Ford turned to Hidden Wounds after dissatisfaction with a civilian psychiatrist nurse, who, he says, made assumptions about how veterans and their mental health. She presumed military service was “very go-getting and exciting and fulfilling and fantastic”. “It’s not,” he says. “She thought there was a difference between the military and civilians she didn't see that there was actually a similarity...between being a carer and going to work in the service. It's dull, boring and monotonous sometimes,” he says.

Ford still has bad days. He describes recently emailing Help For Heroes at half past midnight after “a bad couple of weeks,” feeling he could not wait until his next phone appointment. Someone called back the next morning.

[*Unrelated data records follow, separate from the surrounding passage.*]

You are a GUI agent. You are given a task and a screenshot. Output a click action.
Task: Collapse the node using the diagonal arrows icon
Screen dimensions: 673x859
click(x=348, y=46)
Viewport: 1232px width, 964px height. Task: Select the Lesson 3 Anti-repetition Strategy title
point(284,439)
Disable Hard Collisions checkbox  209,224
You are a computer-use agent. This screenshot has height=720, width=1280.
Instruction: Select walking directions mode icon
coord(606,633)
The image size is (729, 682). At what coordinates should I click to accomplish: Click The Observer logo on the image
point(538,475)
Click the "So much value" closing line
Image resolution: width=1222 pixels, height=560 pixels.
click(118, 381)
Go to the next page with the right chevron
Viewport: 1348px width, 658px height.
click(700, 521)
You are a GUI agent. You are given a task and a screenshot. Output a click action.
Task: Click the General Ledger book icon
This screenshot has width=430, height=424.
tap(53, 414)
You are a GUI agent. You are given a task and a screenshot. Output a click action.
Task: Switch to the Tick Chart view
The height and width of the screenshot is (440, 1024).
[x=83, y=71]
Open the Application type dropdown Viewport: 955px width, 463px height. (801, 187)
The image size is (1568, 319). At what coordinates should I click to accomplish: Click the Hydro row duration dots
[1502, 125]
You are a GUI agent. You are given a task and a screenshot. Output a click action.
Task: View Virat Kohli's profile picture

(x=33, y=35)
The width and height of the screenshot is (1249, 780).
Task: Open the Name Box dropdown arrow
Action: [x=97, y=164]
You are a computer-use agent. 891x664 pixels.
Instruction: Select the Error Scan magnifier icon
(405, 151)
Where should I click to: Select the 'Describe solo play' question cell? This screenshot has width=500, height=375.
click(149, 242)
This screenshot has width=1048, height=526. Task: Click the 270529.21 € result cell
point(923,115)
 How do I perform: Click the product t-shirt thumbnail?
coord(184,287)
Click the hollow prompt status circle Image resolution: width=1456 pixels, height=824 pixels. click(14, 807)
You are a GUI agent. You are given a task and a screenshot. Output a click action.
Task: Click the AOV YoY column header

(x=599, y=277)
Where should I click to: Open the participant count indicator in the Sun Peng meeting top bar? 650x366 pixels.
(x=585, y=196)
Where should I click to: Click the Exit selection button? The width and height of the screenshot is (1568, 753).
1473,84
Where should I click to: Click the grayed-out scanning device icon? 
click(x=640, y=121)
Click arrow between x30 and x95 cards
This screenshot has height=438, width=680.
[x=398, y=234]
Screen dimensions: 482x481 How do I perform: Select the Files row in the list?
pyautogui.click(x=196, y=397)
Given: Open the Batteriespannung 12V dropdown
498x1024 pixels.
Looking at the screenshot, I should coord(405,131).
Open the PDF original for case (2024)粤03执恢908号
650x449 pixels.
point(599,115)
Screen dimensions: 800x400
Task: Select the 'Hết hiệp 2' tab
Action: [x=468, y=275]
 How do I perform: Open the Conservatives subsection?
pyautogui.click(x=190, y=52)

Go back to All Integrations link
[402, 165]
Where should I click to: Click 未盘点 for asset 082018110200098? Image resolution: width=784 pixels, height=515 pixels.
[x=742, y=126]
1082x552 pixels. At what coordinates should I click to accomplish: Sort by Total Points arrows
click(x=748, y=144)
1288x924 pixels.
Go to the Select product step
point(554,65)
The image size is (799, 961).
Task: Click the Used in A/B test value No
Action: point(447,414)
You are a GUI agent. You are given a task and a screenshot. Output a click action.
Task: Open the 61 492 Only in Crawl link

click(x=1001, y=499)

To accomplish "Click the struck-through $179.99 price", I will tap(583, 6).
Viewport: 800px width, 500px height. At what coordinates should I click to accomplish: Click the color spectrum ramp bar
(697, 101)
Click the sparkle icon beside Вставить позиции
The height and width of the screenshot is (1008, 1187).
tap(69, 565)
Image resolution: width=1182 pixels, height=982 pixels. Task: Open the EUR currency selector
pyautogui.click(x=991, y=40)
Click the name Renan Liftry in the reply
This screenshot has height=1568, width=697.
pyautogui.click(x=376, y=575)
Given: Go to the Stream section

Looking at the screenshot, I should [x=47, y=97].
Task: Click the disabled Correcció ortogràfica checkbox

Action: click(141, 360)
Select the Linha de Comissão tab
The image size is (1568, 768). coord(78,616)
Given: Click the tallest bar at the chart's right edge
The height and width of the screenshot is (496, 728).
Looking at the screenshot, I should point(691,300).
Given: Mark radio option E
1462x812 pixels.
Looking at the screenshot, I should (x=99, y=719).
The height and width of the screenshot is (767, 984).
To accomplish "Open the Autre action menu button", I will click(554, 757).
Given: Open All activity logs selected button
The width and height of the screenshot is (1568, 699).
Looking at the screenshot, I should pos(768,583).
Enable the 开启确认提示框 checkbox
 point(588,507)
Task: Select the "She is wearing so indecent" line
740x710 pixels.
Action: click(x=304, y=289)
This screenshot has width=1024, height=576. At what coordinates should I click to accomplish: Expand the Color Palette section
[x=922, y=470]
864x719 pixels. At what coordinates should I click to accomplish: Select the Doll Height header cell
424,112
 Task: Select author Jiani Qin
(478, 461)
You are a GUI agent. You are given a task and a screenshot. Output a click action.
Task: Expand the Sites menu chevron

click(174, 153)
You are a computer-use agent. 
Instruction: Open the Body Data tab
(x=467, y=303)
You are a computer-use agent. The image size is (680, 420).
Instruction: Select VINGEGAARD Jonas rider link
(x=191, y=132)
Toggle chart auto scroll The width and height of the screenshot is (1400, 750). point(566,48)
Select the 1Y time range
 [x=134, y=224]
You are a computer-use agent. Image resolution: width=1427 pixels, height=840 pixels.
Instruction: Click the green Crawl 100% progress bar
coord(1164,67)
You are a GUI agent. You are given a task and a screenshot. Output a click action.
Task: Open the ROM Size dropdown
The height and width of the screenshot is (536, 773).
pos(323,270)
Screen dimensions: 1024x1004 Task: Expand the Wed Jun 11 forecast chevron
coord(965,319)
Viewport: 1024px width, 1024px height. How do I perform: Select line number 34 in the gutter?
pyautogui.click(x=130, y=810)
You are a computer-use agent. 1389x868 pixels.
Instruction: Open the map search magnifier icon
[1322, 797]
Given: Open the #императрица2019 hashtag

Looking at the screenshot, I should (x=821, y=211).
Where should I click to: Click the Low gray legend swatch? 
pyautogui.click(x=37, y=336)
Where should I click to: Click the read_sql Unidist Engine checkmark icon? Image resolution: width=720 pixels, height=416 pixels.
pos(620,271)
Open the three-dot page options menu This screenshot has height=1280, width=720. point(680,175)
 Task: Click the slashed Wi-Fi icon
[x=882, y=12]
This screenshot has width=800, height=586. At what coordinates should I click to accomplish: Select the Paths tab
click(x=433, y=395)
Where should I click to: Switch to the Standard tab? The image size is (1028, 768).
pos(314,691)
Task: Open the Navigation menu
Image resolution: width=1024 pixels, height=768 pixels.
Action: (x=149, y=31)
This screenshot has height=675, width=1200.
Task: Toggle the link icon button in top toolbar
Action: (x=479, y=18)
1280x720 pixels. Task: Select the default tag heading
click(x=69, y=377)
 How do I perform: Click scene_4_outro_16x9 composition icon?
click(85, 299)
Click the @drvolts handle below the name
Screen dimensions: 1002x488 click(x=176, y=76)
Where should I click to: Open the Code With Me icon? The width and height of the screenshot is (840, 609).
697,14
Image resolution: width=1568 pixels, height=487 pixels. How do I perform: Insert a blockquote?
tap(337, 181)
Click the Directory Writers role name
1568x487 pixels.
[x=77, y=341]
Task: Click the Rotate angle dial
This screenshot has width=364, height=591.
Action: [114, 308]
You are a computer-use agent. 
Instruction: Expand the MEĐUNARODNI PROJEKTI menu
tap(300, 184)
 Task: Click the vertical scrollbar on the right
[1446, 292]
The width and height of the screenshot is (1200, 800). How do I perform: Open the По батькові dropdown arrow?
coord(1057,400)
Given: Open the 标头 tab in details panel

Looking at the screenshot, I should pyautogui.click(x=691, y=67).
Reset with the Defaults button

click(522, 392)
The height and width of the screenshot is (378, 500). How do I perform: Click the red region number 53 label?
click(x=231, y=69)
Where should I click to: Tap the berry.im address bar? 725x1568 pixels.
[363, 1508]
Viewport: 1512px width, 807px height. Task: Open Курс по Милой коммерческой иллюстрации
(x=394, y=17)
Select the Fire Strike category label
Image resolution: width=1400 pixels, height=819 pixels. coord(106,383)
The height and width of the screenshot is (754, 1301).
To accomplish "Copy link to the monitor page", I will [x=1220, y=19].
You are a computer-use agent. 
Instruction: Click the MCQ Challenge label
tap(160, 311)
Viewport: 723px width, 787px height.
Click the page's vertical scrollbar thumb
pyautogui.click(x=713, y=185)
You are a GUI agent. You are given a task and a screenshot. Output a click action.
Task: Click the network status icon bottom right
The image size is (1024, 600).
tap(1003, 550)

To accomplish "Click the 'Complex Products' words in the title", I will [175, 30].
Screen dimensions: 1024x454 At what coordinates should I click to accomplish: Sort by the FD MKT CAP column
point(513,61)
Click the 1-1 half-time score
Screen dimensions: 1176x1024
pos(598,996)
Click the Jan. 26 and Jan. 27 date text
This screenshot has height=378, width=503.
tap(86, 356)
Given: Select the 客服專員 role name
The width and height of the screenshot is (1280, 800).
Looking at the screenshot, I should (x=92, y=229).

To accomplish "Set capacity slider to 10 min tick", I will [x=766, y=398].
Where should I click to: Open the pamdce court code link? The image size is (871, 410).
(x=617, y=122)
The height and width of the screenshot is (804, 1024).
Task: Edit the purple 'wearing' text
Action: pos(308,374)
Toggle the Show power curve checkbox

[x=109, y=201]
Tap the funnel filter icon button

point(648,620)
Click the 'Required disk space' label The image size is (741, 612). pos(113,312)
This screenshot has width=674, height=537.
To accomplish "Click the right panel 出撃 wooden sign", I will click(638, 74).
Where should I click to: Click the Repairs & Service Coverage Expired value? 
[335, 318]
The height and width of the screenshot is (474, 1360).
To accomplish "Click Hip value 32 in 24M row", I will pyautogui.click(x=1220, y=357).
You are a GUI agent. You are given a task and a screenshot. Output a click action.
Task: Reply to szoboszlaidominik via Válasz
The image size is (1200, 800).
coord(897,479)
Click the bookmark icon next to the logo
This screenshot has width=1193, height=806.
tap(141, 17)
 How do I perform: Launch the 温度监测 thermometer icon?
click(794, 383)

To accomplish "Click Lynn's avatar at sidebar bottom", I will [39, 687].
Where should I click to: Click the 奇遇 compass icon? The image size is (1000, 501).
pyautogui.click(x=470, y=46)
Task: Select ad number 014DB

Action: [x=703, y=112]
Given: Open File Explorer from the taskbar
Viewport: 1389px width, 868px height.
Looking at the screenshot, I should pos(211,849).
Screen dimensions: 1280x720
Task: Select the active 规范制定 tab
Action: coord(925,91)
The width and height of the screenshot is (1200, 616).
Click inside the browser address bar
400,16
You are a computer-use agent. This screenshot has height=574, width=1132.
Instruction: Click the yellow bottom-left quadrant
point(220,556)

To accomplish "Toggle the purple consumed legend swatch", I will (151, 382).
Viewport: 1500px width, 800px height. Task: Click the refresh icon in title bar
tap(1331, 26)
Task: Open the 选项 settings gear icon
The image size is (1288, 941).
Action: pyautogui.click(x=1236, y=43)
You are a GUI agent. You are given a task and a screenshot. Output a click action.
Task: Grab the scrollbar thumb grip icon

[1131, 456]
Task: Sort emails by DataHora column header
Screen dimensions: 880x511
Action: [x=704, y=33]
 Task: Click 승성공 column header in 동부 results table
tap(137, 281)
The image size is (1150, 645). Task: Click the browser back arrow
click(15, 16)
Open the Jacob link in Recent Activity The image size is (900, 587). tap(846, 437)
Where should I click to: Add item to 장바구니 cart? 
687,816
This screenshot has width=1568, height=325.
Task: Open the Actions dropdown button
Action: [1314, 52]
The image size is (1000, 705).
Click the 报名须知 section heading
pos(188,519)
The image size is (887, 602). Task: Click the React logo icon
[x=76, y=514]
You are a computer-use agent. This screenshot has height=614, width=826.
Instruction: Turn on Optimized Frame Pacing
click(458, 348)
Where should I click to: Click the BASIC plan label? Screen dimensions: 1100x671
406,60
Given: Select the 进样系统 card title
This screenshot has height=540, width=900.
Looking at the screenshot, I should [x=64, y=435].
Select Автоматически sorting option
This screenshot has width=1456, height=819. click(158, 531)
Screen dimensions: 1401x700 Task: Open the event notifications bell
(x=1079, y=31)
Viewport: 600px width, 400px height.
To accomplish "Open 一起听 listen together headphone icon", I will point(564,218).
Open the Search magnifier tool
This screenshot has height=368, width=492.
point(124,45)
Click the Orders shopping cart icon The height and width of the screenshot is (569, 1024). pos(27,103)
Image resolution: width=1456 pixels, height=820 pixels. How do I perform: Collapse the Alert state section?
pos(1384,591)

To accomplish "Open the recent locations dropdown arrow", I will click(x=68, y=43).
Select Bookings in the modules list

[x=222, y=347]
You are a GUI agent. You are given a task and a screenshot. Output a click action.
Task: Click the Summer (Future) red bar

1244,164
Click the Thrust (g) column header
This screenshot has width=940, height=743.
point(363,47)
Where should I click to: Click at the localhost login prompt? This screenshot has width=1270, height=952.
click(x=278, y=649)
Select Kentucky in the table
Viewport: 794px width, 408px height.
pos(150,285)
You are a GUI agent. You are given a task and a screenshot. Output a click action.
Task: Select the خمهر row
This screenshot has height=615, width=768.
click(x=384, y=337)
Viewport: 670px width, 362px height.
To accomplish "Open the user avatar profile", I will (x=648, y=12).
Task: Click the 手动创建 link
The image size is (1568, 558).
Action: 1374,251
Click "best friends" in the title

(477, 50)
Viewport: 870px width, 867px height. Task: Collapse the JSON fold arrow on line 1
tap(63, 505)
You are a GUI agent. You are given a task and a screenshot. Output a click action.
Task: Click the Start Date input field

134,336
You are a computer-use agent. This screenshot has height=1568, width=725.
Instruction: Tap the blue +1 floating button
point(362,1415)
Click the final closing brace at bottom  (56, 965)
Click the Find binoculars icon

During the treatment, he decided to start keeping a mood diary that documented how he was feeling and what he was doing throughout the day. He used to express his feelings in extremes. He used to feel he was always sad, always miserable. “When I actually did the diary, I was able to see, actually, you're not always moody and miserable down, only at certain times, when certain things are happening. Eighty percent of the day, you're feeling quite good about the world. The bad times you see become bigger than they actually are.”

Lihou used to dream “two to three times a week” of being back in the army. Speaking to HuffPost UK, he says he has only had these dreams twice in three months. He credits the sessions with helping his marriage, after years of his condition dividing him and his wife, “I’m a lot happier. My wife says I have improved. The way I would’ve reacted… She can see the difference… I had a problem I just never realised I had a problem. If I had done this years ago our relationship could’ve been steadier.”

Lihou’s “catastrophe thinking” means he is always urging those around him to be careful. Attending the session helped Lihou’s wife understand “some of the things that I have to deal with in my own head,” he says.